Tasks and exercises
• a. List the examples of neurologic injuries that Sara's story gives when describing the patients treated in the hospital.
• b. Continue Sara's story from the end of the section on connecting to your purpose, adding the next thing that helped in the same style.

Passage to read
Sara shares her story: Terminating my first pregnancy early in the second trimester was the hardest thing I’ve ever gone through. As a human, I know there will be many more people and things to grieve, yet our society isn’t exactly set up to support those going through loss. Grief is non-linear and can pop up at any time, yet as time goes on, other things start to exist alongside it, as Cherie Altea beautifully illustrated in the image below:
I wish I could list off “5 hacks for getting over loss”, but that’s not how this works. Instead, I’ll share a few things that helped, if only just a little, alongside the support of family and friends:
Finding Community: In my case, community came in the form of a loss support group filled with parents who had miscarriages, terminated pregnancies or infant loss. Talking about what happened and hearing the stories of others provided a deep sense of not being alone. Many different kinds of support groups exist, from H.A.N.D. (which I attended) to those run by Hospice (with different groups to support people experiencing different kinds of loss). If a support group intimidates you, try to go even just once. It will be hard, but it likely could be just what you need. If it still sounds like a bad idea, try to connect with someone who has suffered a loss like yours.
Connecting to your purpose: At the time of my loss, I was working in the hospital as a physical therapist treating patients who had suffered neurologic injuries (think strokes, spinal cord injuries, brain injuries, etc.), along with helping to put on She.Is.Beautiful. I started working with two young patients who had both suffered spinal cord injuries and I was able to channel some of my grief into energy that made sure they received the best care possible. I was also able to do the same thing while planning an upcoming race with She.Is.Beautiful, connecting to the stories of participants and harnessing the energy of what the race meant to them. This all came obviously after A LOT of time off, taking care of no one except myself. Try to think about one thing you do well (whether that be an element of your job, caring for your children, listening to your friends, etc.) and focus on doing more of THAT. Monitor how this might even take 1% of your pain away, even just for a small moment.

Records supplied
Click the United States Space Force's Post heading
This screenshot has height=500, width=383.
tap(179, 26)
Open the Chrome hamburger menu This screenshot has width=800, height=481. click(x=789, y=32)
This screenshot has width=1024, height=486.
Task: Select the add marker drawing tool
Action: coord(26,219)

Activity answers
• a. strokes, spinal cord injuries, brain injuries

• b.
Moving my body: I ran before I was physically ready because my mind needed the escape. Even when I was physically recovered, I would cry to the point of having to stop a various points mid run. Yet as time went on, running gave me a sense of control that I was lacking in other parts of my life. It gave me the space where my feelings could literally boil up and then move out of my body. Getting my heart rate up and sweating allowed me a place to really get mad and take those feelings out on a hill (rather than on a loved one, which I also did plenty). In my case, it also provided the first chance to make peace with my body, which in some way I felt had failed me. Movement will come in different forms and levels of effort for everyone. Focus on doing something that feels GOOD and enjoyable to some degree. This might mean gentle walking or going to a yoga class. Regardless, expect feelings of grief to surface when you are exercising and welcome the chance to feel them on a deeper level.
While these are all great places to start, individualized counseling with a therapist focusing on loss can be a massive help. Please remember that you are loved and to stop judging yourself for grieving “the wrong way”, because there isn’t one.